REPUBLIKA.CO.ID, TEHERAN -- Pejabat senior peradilan Iran menilai hukuman mati gagal untuk mengurangi terjadinya perdagangan narkotika di negara itu. Kritik ini muncul setelah pengadilan mengeluarkan putusan eksekusi terhadap 12 orang yang terkait dengan kejahatan tersebut.
Selama ini, Iran menjadi salah satu negara yang menerapkan aturan keras terkait narkotika. Pada 2015 lalu, hampir 1.000 tahanan yang melakukan pelanggaran serta kejahatan obat-obatan terlarang itu telah dieksekusi mati.
Banyak narkotika yang ada di Iran diselundupkan melalui perbatasan negara itu dengan Afghanistan. Bahkan, obat-obatan terlarang yang datang ke negara itu disebut merupakan salah satu pemasokan terbesar, yaitu sebesar 90 persen dari opium yang akhirnya tersebar di seluruh dunia.
"Pada kenyataannya, eksekusi mati bagi para penyelundup narkotika tidak memiliki efek jera. Kami telah berjuang penuh untuk menindak mereka namun, peningkatan perdagangan obat terlarang ini di Iran tetap meningkat," ujar wakil peradilan Iran untuk bidang sosial, Mohammad Baqer Olfat, dikutip kantor berita Tasnim, Ahad (28/8).
Ia menjelaskan, peningkatan perdagangan narkotika juga meliputi banyaknya jenis obat yang dijual, serta jumlah orang yang terlibat di dalamnya. Karena itu, Olfat menyarankan agar pengadilan menjatuhkan hukuman penjara jangka panjang serta kerja keras untuk mereka yang terlibat perdagangan narkotika.
Sementara itu, Sekretaris Dewan Hak Asasi Manusia (HAM) Iran, Mohammad javad Larijani juga memandang hukuman mati tidak menyebabkan kejahatan narkotika turun secara signifikan. Karena itu, kebijakan aturan tersebut dinilainya harus dikaji dan dievaluasi kembali.
PBB juga mendesak agar Iran menghentikan eksekusi mati yang akan dilakukan terhadap 12 orang terkait kejahatan narkotika baru-baru ini.

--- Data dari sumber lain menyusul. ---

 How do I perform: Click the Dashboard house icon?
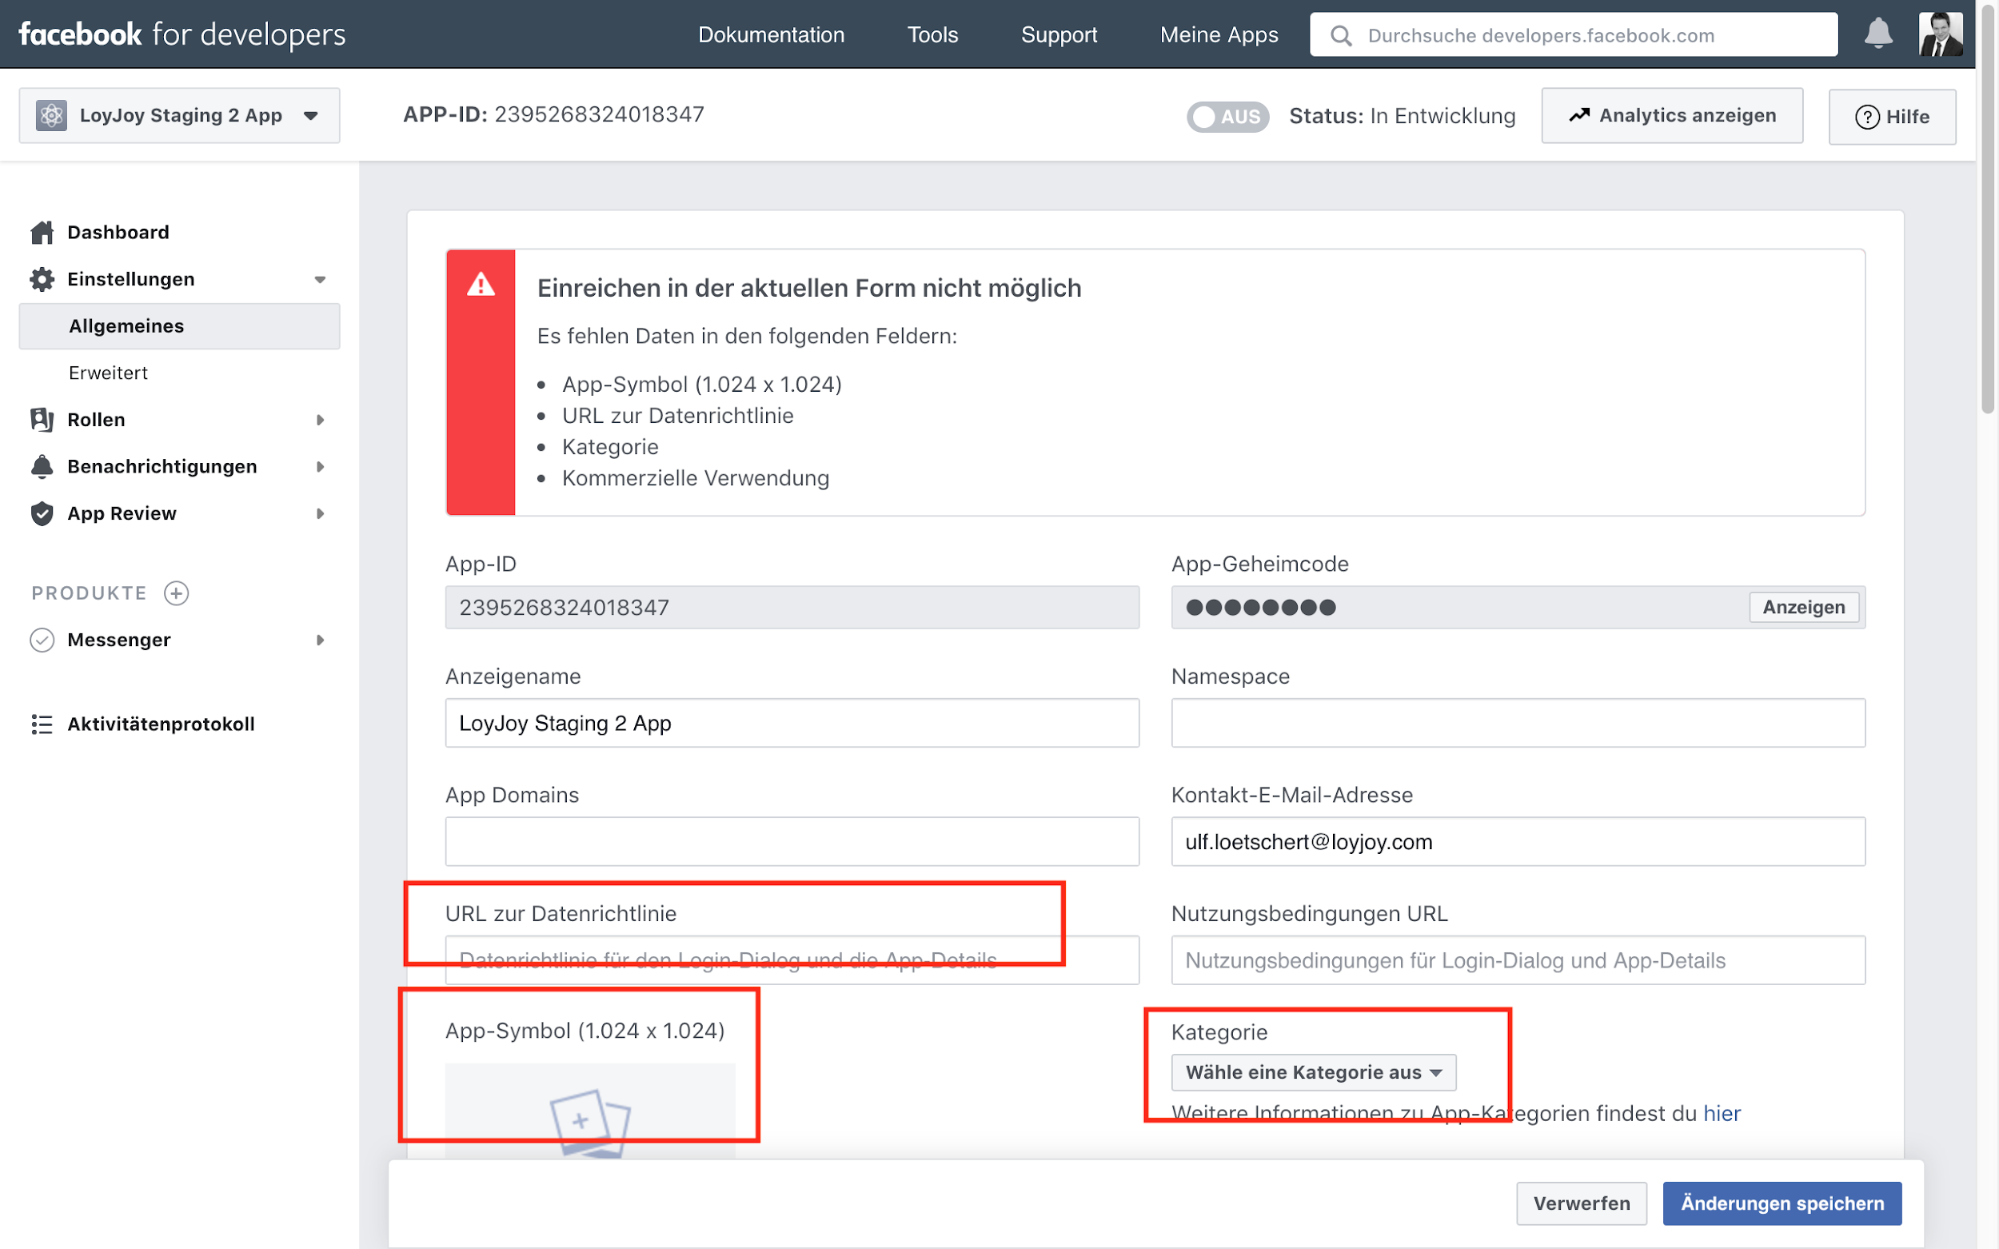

Prosedur hukuman mati dinilai tidak sesuai untuk mengatasi kejahatan tersebut.
"Sangat disesalkan Pemerintah Iran terus melakukan eksekusi mati untuk kejahatan yang bagi kami tidak memenuhi ambang kejahatan paling serius sesuai hukum internasional," ujar perwakilan PBB bidang HAM, Ahmed Shaheed, dilansir Reuters.